Nijinsky & James Dean. In London and on the Continent, the only classical male dancer who can match Nureyev's popularity is Denmark's Erik Bruhn. Pale, hollow-cheeked and shaggy-haired, Nureyev radiates a kind of savage excitement that he himself describes as a "mixture of tenderness and brutality." It has prompted comparisons with Nijinsky and even with the late actor James Dean, hero of the beatniks. Unfortunately for the Royal Ballet, Nureyev is like Dean in another respect: he is as complex and difficult an animal offstage as he is on. After giving a superb performance opposite Fonteyn in an electrifying pas de deux from Le Corsaire, Nureyev withdrew from all his scheduled performances.

He said that he had an injured ankle. Granted a leave, Nureyev entered a hospital last week to have a small dislocated ankle bone pushed back into place. But he flatly refused to say which ankle is ailing (it is thought to be his right) for fear audiences would watch for him to favor it. But what specially irked London balletomanes was that Nureyev had already scheduled appearances with the American Ballet Theatre in Chicago during the Christmas season, and would rest up until then. He will not reappear at Covent Garden until mid-January, an absence that has forced postponement of Frederick Ashton's long-awaited new ballet, Marguerite and Armand, written specially for Nureyev and Fonteyn. Said one riled and exasperated Covent Garden official: "I'd rather deal with ten Callases than one Nureyev.''

No Respect. Nureyev ignores his critics, though he realizes that he still has much to learn--and many observers agree with him. In bravura numbers--such as the pas de deux from Le Corsaire or from Bournonville's The Flower Festival of Genzano--his technique is often insecure. Nureyev himself points out that Yuri Soloviev of the Kirov Ballet is a far more polished performer. But what remains undisputed is that no dancer has greater natural gifts than Nureyev, or a more tempestuous temperament.

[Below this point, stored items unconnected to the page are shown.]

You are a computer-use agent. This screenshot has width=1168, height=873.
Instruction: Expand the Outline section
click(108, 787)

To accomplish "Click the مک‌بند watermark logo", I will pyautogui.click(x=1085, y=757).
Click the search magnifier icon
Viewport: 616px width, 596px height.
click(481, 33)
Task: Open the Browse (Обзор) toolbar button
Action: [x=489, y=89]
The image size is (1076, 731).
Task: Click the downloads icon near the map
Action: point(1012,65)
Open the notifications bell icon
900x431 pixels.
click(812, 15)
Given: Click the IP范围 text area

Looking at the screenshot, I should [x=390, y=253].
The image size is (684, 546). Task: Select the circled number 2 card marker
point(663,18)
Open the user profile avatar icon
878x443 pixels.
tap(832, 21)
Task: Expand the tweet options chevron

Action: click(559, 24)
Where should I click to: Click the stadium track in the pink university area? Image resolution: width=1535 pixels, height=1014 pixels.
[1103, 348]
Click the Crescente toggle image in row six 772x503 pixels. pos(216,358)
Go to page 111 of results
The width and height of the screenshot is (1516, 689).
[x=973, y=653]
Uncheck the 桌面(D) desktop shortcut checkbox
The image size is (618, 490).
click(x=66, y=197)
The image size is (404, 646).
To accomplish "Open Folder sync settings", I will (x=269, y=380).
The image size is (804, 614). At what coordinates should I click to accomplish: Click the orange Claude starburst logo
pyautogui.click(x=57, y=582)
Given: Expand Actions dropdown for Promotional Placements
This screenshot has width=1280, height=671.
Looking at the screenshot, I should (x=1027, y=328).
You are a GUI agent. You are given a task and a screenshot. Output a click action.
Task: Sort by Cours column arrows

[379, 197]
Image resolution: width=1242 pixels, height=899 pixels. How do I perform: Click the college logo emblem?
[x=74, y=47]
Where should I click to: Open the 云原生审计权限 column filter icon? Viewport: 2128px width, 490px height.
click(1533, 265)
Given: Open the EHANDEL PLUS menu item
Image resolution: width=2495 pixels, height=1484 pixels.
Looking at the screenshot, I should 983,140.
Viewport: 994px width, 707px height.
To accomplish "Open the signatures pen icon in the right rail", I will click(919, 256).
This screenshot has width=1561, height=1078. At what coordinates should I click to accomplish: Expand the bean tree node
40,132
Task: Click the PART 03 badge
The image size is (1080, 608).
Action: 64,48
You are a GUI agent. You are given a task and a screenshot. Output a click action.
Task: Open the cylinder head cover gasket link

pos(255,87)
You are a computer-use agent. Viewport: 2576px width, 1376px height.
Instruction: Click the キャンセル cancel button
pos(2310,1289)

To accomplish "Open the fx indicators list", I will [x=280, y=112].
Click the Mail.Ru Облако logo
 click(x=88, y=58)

A natural rebel who was in constant hot water with the directors of the Kirov school, Nureyev became increasingly withdrawn after his defection. He is continually harassed by Russian embassy officials who try to persuade him to return, and for a while his mother called him daily from Russia at Soviet government expense. Nureyev has no apartment of his own in London, in fact has little life of his own at all outside Covent Garden. Away from the dance, says a friend, "he's a monk.''

Nureyev attributes his temperament to the fact that he was born a Tartar, not a Russian. It is his Tartar blood, says Nureyev, that gives him "something in common with wild, untamable animals." What he needs most, and in this even his admirers agree, is a little taming--the kind of rigid discipline that he might well have gotten had he stayed in Russia.

Outside Russia, a star attraction no matter what he does, he might find such discipline only under one of his idols, like George Balanchine of the able but low-budget New York City Ballet.